# 5c collet chuck at CDCO for $139.



## GOOFY063 (Feb 28, 2012)

i hope there not junk i just ordered one. there on sale till tomorrow 
http://www.cdcotools.com/


----------



## Philjoe5 (Feb 28, 2012)

I bought one last year and am very pleased with its performance. I'm getting about 0.0015" runout on a 1" bar close to the collet opening. I had to play with mounting it on the backplate a little because I started with close to 0.010". 

Its quality seems good for the price. I often turn square stock so I also bought the square collets. They are a major convenience.

Phil


----------



## mcostello (Feb 28, 2012)

I had to totally disassemble mine after getting about .030 runout at 3" out. Chips not cleaned out after machining. Was the second one as the first one was bad also.


----------



## SteveO (Feb 28, 2012)

bought one last year same experience as previous reply - had to machine back plate (D3) twice to get it within .0005 on a 1/2 bar of silver steel (drill rod).

Pretty happy with it and have bought a couple of extra collets such as a 1/2" square.

If I want total accuracy still machine component from a larger diameter bar.
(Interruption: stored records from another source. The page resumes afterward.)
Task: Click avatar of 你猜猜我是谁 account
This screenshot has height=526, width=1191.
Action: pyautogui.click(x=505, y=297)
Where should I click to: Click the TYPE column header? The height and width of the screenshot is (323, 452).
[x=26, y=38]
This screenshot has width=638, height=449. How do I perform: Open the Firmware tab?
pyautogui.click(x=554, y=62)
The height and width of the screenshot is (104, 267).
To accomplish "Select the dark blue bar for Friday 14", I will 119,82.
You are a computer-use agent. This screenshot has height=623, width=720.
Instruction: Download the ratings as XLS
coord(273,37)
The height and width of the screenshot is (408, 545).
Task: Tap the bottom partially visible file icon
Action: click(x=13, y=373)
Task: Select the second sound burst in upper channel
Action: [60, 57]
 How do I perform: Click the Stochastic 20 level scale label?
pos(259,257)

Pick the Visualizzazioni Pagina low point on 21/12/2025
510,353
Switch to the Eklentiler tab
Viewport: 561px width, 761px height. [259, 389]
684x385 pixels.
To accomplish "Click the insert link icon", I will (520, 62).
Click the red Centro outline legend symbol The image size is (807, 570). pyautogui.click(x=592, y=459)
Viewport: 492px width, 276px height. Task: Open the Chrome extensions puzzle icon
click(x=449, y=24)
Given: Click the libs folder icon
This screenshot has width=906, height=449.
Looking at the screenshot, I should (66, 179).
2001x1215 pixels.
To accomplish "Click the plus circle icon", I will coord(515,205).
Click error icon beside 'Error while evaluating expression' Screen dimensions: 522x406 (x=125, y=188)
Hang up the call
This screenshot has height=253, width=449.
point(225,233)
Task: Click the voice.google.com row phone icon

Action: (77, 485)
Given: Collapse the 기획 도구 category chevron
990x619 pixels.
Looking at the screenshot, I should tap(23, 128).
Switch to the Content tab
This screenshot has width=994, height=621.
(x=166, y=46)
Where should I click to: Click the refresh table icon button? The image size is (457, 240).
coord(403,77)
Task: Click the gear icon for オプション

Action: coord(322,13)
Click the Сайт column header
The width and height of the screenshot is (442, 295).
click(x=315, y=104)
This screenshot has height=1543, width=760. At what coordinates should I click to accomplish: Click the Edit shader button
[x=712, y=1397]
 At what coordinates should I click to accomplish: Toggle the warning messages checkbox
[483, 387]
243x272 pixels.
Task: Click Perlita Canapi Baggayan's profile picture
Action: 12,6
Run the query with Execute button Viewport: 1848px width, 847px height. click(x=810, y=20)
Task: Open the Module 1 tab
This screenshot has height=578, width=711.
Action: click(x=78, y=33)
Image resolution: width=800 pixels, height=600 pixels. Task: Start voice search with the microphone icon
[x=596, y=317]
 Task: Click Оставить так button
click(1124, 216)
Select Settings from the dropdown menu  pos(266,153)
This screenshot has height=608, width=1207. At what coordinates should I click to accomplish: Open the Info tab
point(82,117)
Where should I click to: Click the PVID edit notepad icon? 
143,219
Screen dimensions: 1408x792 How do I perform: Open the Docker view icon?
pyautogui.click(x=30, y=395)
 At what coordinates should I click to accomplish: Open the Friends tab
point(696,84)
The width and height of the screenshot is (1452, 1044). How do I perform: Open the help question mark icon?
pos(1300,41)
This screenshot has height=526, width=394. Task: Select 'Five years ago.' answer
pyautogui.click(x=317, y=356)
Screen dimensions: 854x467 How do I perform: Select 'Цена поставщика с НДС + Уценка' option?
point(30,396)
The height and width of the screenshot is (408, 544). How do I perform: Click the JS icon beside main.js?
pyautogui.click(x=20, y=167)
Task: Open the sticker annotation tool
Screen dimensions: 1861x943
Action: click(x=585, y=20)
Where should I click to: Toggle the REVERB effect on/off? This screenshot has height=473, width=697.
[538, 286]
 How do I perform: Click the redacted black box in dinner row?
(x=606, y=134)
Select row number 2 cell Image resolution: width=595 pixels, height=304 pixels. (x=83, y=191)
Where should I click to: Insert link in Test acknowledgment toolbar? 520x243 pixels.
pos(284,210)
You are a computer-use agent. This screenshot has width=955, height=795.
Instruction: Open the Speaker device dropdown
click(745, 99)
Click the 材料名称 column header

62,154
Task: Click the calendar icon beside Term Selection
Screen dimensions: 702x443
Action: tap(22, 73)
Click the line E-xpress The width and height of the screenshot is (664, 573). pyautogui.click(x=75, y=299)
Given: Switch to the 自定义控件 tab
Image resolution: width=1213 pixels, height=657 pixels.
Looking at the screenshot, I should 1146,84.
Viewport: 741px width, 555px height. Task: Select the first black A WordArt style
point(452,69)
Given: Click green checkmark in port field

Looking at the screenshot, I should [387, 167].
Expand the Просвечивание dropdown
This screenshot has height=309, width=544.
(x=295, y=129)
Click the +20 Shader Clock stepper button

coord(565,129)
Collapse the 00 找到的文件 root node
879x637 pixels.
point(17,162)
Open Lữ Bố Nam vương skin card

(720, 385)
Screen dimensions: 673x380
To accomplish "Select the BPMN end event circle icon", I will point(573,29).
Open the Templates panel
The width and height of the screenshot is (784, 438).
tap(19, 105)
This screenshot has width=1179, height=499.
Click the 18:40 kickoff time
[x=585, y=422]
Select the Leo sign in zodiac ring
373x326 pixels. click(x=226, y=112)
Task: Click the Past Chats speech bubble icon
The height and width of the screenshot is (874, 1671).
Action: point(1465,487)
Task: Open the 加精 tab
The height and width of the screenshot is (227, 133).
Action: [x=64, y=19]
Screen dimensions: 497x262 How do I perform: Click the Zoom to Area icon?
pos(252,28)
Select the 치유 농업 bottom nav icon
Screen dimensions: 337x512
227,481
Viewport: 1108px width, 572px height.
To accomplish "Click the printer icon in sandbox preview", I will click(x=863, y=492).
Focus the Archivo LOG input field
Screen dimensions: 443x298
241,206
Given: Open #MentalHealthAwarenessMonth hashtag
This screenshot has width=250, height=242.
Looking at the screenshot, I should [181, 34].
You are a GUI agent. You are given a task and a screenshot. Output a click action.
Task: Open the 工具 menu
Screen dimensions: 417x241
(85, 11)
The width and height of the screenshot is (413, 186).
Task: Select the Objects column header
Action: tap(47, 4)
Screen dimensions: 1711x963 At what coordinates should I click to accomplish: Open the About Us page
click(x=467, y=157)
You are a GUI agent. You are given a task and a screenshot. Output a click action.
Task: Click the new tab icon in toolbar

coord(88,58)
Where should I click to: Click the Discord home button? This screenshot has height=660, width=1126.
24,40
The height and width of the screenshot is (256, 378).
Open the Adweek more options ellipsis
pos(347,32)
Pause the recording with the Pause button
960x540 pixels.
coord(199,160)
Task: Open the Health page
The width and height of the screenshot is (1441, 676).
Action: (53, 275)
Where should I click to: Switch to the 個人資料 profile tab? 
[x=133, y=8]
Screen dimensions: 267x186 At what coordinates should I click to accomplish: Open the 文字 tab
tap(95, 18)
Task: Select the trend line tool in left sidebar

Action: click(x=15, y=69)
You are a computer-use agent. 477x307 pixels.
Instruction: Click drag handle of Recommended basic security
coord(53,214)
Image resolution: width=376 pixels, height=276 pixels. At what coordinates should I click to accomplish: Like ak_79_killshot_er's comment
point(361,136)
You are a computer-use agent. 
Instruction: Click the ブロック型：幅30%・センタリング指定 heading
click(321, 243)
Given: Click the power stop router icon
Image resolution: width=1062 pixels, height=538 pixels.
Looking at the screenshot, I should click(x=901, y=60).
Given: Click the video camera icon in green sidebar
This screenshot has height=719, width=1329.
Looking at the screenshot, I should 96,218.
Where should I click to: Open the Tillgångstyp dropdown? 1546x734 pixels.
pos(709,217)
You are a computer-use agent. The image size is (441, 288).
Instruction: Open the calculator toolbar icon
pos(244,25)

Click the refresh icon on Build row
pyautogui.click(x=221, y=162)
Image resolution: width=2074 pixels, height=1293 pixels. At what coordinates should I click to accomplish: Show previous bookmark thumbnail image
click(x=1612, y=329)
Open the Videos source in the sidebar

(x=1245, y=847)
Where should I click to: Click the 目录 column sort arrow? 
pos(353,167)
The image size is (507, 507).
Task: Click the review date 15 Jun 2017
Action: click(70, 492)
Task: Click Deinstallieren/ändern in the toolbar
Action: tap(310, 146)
Some stuff from CDCO is a little rough, but cannot complain at price. The CDCO C5 collet set has proven to be pretty good in use and use in prefernce to chuck.

SteveO


----------



## n4zou (Feb 28, 2012)

I've been thinking of ordering one myself and the only reason I haven't done it is due to the above problems. How difficult is it to dissemble and fix the run out by hand fitting the parts when reassembling? On another note I've noticed the sale prices are always extended. Perhaps it just "Window Dressing" for the home page.


----------